Task to complete
Repeat every line of the material, character for character.

Data for this exercise
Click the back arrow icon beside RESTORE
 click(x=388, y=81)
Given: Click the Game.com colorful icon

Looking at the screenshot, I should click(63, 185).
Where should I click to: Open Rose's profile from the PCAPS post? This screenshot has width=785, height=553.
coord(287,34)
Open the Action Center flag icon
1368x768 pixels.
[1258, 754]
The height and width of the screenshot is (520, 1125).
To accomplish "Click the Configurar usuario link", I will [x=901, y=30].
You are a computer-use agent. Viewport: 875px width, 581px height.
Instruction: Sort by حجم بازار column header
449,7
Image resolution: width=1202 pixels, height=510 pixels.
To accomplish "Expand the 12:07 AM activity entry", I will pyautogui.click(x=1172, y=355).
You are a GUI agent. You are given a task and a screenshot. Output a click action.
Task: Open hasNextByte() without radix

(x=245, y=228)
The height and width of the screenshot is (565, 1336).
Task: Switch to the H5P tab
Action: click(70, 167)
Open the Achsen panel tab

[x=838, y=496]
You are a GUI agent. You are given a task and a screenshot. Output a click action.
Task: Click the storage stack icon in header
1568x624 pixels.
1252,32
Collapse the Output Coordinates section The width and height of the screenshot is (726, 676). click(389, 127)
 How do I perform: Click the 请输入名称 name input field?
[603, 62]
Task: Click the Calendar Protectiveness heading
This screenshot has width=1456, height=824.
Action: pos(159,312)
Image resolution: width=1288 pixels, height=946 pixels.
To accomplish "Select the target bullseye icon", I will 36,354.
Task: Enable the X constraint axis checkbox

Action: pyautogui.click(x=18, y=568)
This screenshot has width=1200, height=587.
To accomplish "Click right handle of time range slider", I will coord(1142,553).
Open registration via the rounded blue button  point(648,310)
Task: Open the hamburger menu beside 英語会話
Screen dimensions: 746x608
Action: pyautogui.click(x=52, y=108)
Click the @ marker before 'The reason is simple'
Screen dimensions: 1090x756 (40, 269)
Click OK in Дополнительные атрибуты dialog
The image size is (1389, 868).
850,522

Final answer
Click the back arrow icon beside RESTORE
 click(x=388, y=81)
Given: Click the Game.com colorful icon

Looking at the screenshot, I should click(63, 185).
Where should I click to: Open Rose's profile from the PCAPS post? This screenshot has width=785, height=553.
coord(287,34)
Open the Action Center flag icon
1368x768 pixels.
[1258, 754]
The height and width of the screenshot is (520, 1125).
To accomplish "Click the Configurar usuario link", I will [x=901, y=30].
You are a computer-use agent. Viewport: 875px width, 581px height.
Instruction: Sort by حجم بازار column header
449,7
Image resolution: width=1202 pixels, height=510 pixels.
To accomplish "Expand the 12:07 AM activity entry", I will pyautogui.click(x=1172, y=355).
You are a GUI agent. You are given a task and a screenshot. Output a click action.
Task: Open hasNextByte() without radix

(x=245, y=228)
The height and width of the screenshot is (565, 1336).
Task: Switch to the H5P tab
Action: click(70, 167)
Open the Achsen panel tab

[x=838, y=496]
You are a GUI agent. You are given a task and a screenshot. Output a click action.
Task: Click the storage stack icon in header
1568x624 pixels.
1252,32
Collapse the Output Coordinates section The width and height of the screenshot is (726, 676). click(389, 127)
 How do I perform: Click the 请输入名称 name input field?
[603, 62]
Task: Click the Calendar Protectiveness heading
This screenshot has width=1456, height=824.
Action: pos(159,312)
Image resolution: width=1288 pixels, height=946 pixels.
To accomplish "Select the target bullseye icon", I will 36,354.
Task: Enable the X constraint axis checkbox

Action: pyautogui.click(x=18, y=568)
This screenshot has width=1200, height=587.
To accomplish "Click right handle of time range slider", I will coord(1142,553).
Open registration via the rounded blue button  point(648,310)
Task: Open the hamburger menu beside 英語会話
Screen dimensions: 746x608
Action: pyautogui.click(x=52, y=108)
Click the @ marker before 'The reason is simple'
Screen dimensions: 1090x756 (40, 269)
Click OK in Дополнительные атрибуты dialog
The image size is (1389, 868).
850,522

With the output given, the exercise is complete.